Carolyn is also on the lookout for invasive plants that are newly emerging threats to natives. She has found two on her land -- mulberry weed (Fatoua villosa) and incised fumewort (Corydalis incisa). The fumewort flowers not only in spring but also in fall, and she’s trying to keep it from enlarging the foothold it has already gained on her property.
What is the most amazing thing you have experienced in nature?
Carolyn shared two different experiences that reflect her appreciation of the expansiveness of nature. When she lived in California, she used to backpack with friends in Yosemite National Park. She was awed by the “grand scale” of nature when the group would climb Half Dome, which rises 8,839 feet above sea level and has a 360-degree view. “After the physical exertion required to get to the peak, the view was awesome, inspiring and a truly spiritual experience,” she says.
She compares that to her other amazing experience, which is her 4-year study of the life cycle of the monarch butterfly as part of the Monarch Larva Monitoring Project. She described the day-by-day observations she makes, seeing this insect go from a tiny egg to an adult that flies from here to Mexico. Carolyn explained it gave her a new appreciation for living things beyond humans: their constant effort to ensure survival by avoiding predation, metamorphosis into a chrysalis, then emergence as a winged creature capable of traveling over 2,000 miles.

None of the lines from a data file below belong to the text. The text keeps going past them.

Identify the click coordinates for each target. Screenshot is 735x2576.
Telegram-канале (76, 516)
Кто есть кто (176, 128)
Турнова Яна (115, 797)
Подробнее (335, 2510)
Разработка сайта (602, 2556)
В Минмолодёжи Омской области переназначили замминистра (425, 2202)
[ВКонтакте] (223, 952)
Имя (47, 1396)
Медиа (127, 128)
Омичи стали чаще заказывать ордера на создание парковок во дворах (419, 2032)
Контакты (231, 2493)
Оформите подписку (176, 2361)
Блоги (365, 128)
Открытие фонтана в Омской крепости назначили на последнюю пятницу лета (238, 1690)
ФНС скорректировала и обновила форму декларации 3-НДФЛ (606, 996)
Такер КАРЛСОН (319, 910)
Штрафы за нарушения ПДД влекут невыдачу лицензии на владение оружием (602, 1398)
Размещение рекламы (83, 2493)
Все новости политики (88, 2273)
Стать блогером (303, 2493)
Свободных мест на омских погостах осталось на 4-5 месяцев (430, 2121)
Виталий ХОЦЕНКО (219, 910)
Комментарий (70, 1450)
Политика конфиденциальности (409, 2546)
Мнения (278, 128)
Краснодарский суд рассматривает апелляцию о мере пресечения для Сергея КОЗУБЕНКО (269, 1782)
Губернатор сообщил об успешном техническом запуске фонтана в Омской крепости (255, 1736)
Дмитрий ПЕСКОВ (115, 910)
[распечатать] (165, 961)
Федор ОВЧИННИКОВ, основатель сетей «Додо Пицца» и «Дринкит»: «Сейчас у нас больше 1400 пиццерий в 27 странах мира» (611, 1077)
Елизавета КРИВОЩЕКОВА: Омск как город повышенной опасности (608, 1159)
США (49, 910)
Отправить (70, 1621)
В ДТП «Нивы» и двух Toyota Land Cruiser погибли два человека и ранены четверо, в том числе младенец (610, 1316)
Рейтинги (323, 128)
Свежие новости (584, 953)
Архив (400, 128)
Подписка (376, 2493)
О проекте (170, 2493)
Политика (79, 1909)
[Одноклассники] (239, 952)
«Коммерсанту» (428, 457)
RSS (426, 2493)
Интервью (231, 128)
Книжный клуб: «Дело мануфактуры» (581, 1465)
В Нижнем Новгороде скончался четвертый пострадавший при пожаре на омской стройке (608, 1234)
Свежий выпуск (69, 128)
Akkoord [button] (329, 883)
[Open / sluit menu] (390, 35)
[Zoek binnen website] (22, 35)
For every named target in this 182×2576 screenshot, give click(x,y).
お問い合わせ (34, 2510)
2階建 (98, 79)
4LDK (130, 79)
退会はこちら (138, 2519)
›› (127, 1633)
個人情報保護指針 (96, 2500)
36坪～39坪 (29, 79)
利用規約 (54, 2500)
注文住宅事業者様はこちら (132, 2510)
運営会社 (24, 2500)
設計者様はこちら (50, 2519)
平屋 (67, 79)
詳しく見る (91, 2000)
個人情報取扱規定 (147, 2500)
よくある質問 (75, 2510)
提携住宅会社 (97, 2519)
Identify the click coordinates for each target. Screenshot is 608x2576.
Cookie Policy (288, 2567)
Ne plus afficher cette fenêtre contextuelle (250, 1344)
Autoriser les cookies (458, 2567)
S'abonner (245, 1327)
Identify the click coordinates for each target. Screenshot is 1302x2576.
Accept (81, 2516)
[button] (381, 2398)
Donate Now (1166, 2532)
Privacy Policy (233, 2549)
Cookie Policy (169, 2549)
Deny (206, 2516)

As Chair of ORMN’s Project Committee, what would you like our members to know?
Carolyn resisted becoming involved in administrative duties when she first became a member. She remembers former ORMN president Don Hearl saying “No one joins a Master Naturalist chapter to do administrative work but without it we can’t do what we joined to do – support and conserve nature. So please consider joining the Board or a committee.” Heeding his words, when the chapter’s first Projects Committee chair left her position two years ago Carolyn took her place. She has enjoyed working with the other committee members and getting to know Board members. She says there are individual perks as well, such as interacting with VMN people statewide and attending leadership workshops.
Carolyn views herself as a steward of her land. It took her family years to restore their property to a natural habitat that supports native animals, birds and insects. She accepts the responsibility to maintain and improve this vibrant environment. She continues to be enthralled with the mystery of nature and sees the doorway to learning as exciting and inspirational. “Natures soothes my spirit and fills my soul,” she says. “Like my father, nature is my cathedral where I feel closest to the infinite.”